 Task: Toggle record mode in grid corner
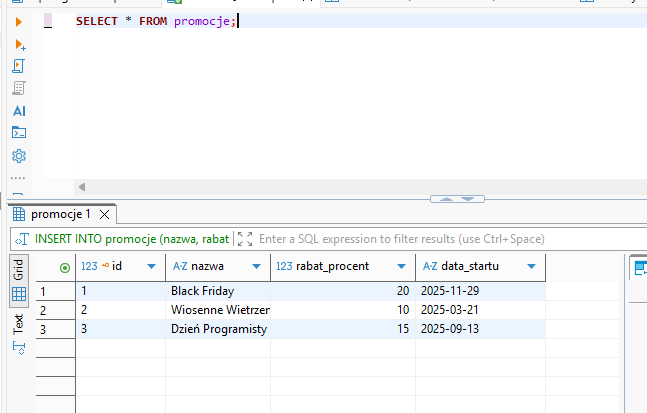click(x=65, y=267)
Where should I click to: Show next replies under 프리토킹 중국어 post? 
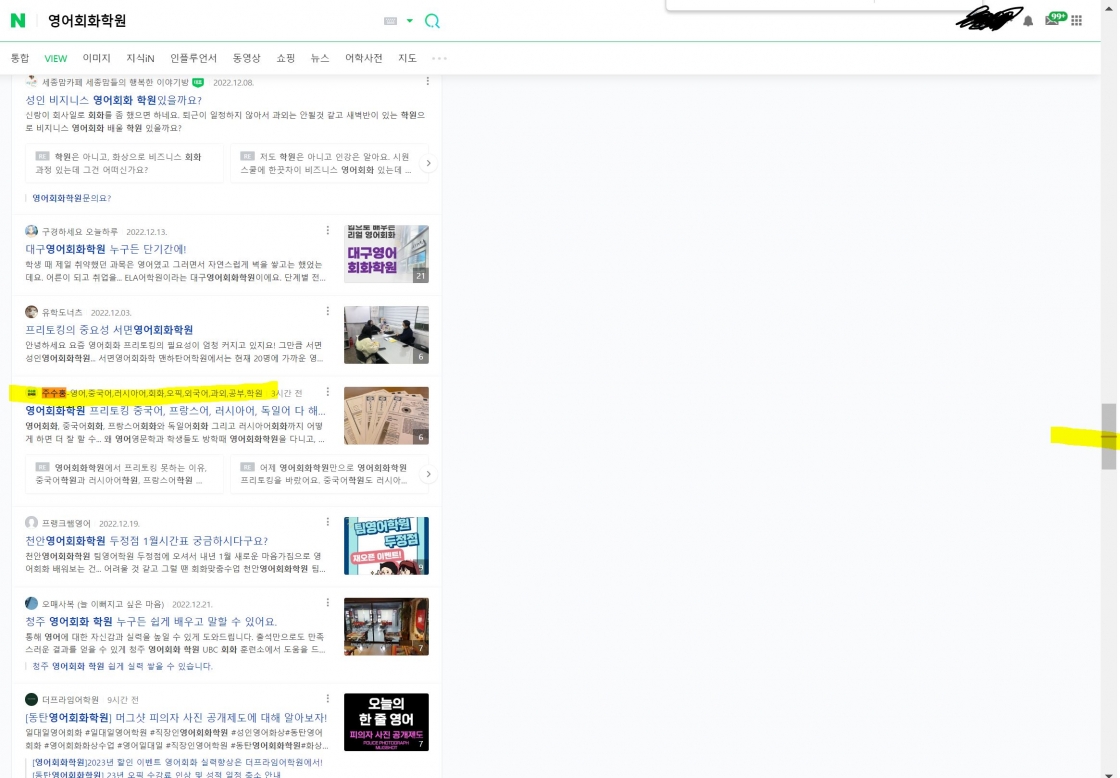pyautogui.click(x=428, y=474)
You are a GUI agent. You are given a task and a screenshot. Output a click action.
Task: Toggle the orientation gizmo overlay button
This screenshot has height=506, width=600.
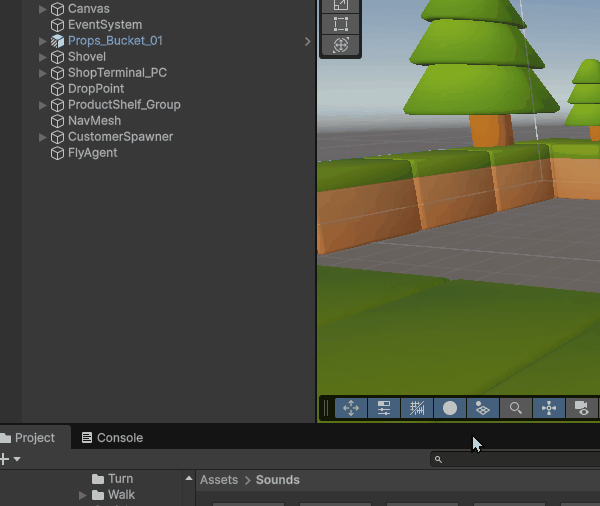[x=548, y=408]
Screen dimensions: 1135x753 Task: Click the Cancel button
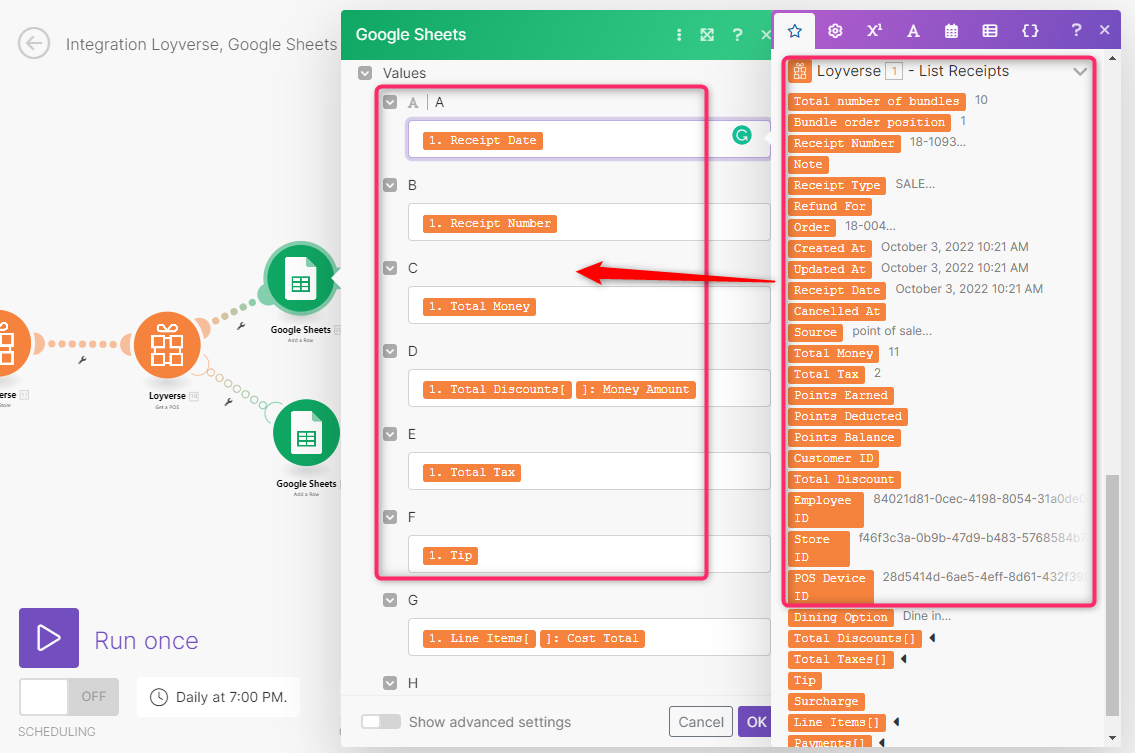click(x=700, y=722)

....................

- What you will do -
What you return should match the material word for word, apart from the pictures.

- Answer section -
 Task: Toggle record mode in grid corner
click(x=65, y=267)
Where should I click to: Show next replies under 프리토킹 중국어 post? 
pyautogui.click(x=428, y=474)
You are a GUI agent. You are given a task and a screenshot. Output a click action.
Task: Toggle the orientation gizmo overlay button
This screenshot has height=506, width=600.
[x=548, y=408]
Screen dimensions: 1135x753 Task: Click the Cancel button
click(x=700, y=722)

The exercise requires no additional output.